• _GIVEN ENTRIES_

# # # # # # #

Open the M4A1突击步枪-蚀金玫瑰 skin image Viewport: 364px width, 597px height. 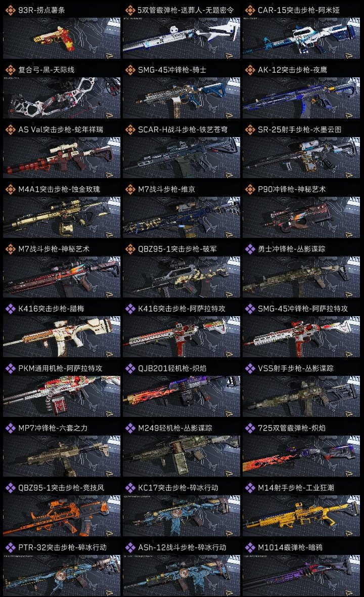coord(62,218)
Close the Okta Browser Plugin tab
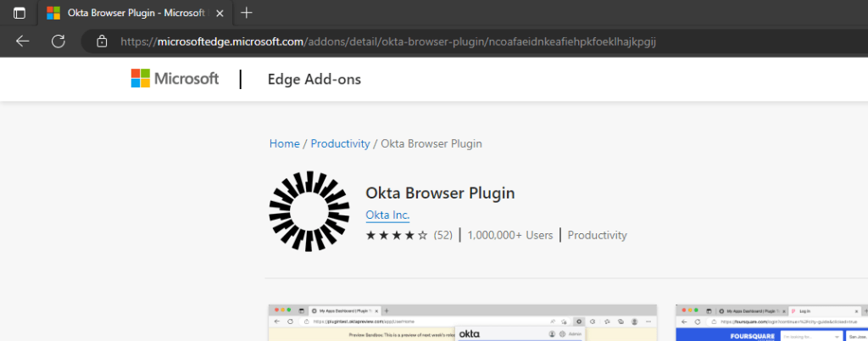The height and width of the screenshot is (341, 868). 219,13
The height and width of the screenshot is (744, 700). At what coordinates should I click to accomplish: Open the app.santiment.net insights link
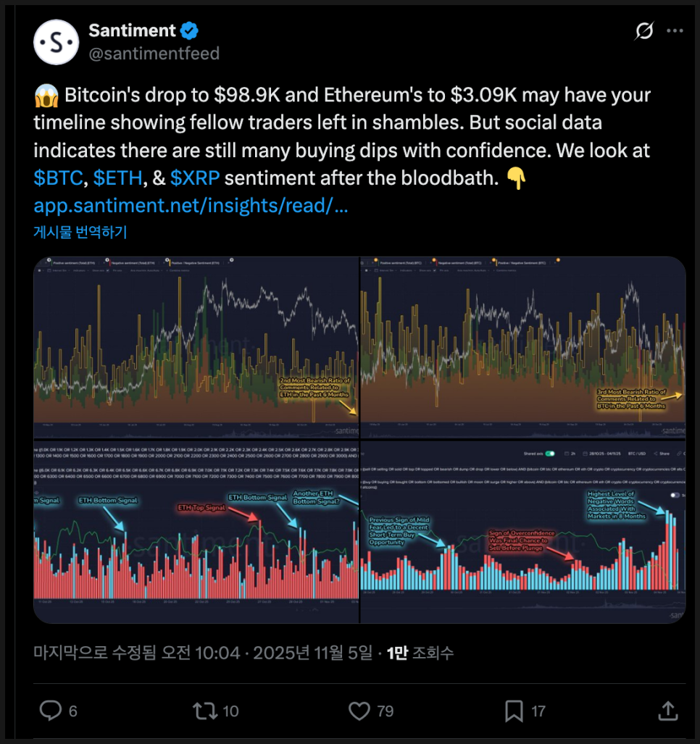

# # # # # # #

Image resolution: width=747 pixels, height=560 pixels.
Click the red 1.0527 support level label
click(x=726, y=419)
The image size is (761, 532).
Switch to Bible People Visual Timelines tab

# # # # # # #

• _TASK GOAL_
Go to the line above that has "Close the Okta Browser Plugin tab" and copy exactly from there down to the line that has "The height and width of the screenshot is (744, 700).", both included. Leave the pictures out.

• _ANSWER_
Close the Okta Browser Plugin tab
The height and width of the screenshot is (341, 868). 219,13
The height and width of the screenshot is (744, 700). At what coordinates should I click to accomplish: Open the app.santiment.net insights link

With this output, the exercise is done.